Figure 3. Identification of co-translational NMT substrates in HeLa cells.

Figure 3

(a) Log2-fold change for maximal response of YnMyr enrichment of MG-initiated proteins to NMT inhibition (compound 1, six concentrations, 0–5 μM, n=5) quantified by spike-in SILAC, plotted against enrichment relative to myristic acid fed control (by LFQ, see Supplementary Fig. 2). Circles plot substrates (green), substrates identified with lower confidence/fewer unique peptides (yellow) and non-substrates (grey circle); triangles indicate substrates for which a YnMyr-modified peptide was identified directly by MS/MS using AzRTB and/or AzKTB. Vertical scatter plot (at right) shows responses for all proteins identified, including those lacking quantifiable peptides in the myristate control. (b) Response of enrichment to NMT inhibition quantified by spike-in SILAC for the three known NMT substrates in Fig. 2d; error bars, s.d. (n=5). (c) Enrichment for three non-substrates shows no significant response up to the highest concentration of 1 tested; error bars, s.d. (n=5). (d) Dose-response curves for NMT substrates identified by quantitative chemical proteomics.

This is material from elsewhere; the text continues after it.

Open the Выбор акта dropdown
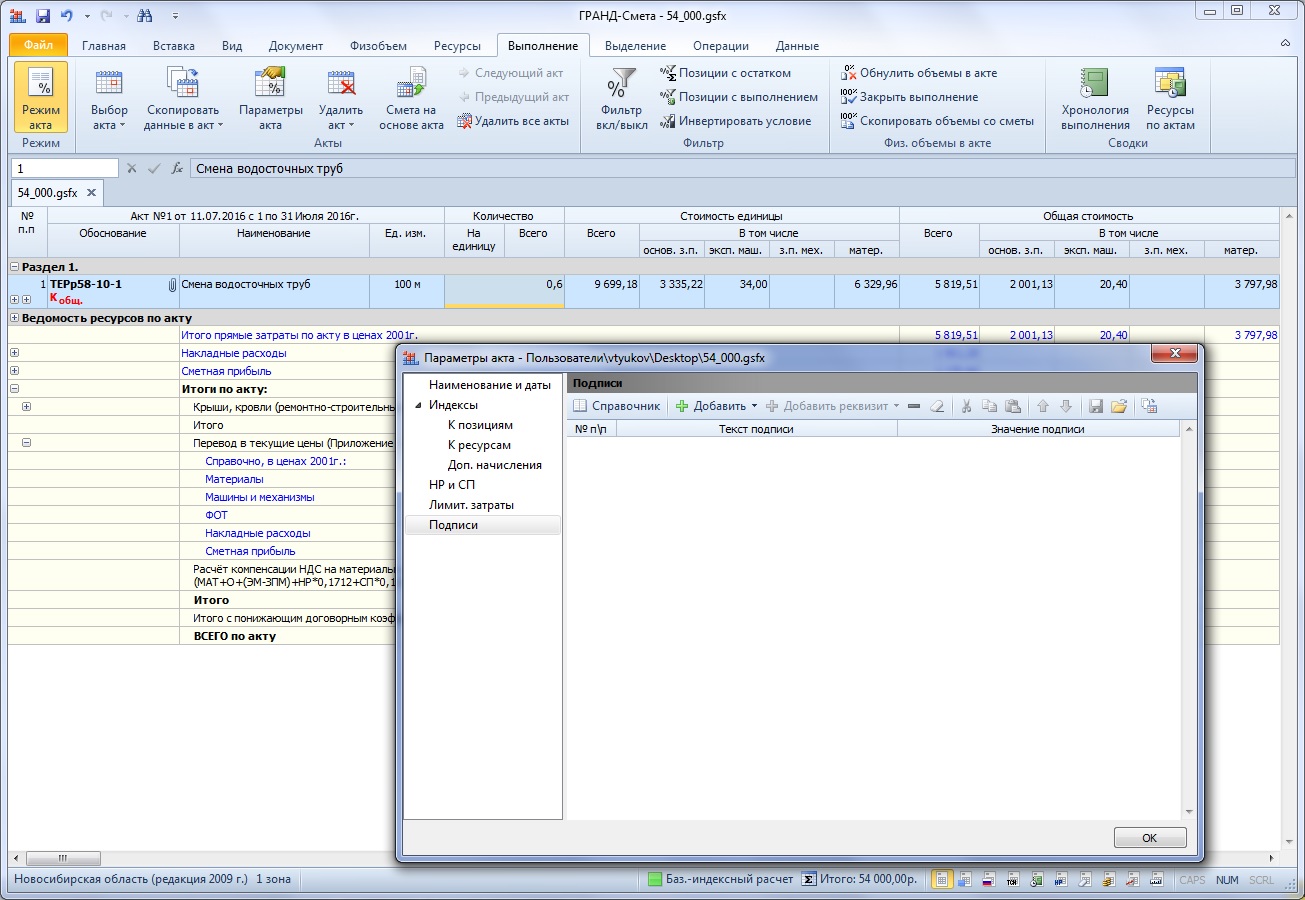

Plots were generated by non-linear regression of IC50 values and slope factors to a standard dose-response equation (GraFit 7.0). Three known (PRKACA, c-Src and PSMC1) and three novel (FLOT2, MARC2 and HCCS) substrates are highlighted at the right. (e) Proportion of substrates identified here for the first time at their endogenous (native) expression level in live mammalian cells (green slices) vs those previously identified under the same conditions (white slice). (f) Biological functions for 70 NMT substrates identified in this study (Gene Ontology annotations).